→ PASSAGE FOR REVIEW
Ranch Water: The Texas Highball That Refuses to Sweat the Details
Three things go into a Ranch Water, and one of them is air. Tequila, lime, and a bottle of Topo Chico cracked over ice, served in the kind of bar where the AC is losing and nobody pretends otherwise. It is the most honest drink in West Texas. You can ruin it, but you have to work at it.
Garnish: Lime wedge
This is built in the glass, which means there is no shaker to hide behind. Fill a Collins glass with cubed ice, pour two ounces of blanco tequila straight in, squeeze an ounce of fresh lime, and top with cold mineral water. That is the whole job. The mineral water does the heavy lifting, so it has to arrive cold and stay lively, which is why you pour it last and you do not stir it into oblivion. One gentle lift with a bar spoon to marry the lime and the tequila, then stop. Every minute of agitation is bubbles you will not get back. Use a blanco with some pepper and earth to it, because there is nowhere for a flabby tequila to hide. The lime should be cut and squeezed à la minute. Bottled lime juice tastes like regret. The garnish is a wedge, both for the oils and because half the point of the wedge is the option to add more.

→ TASK DESCRIPTION
Answer these questions about the Ranch Water text:
1. Which brand of mineral water does it name?
2. What garnish does it call for?
3. What type of glass is the drink built in?
The listing that follows has no connection to the Ranch Water text.

→ DATA SEGMENT
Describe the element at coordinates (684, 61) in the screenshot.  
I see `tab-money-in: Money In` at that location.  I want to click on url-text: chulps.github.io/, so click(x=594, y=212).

→ THE COMPLETED TASK
1. Topo Chico
2. A lime wedge
3. A Collins glass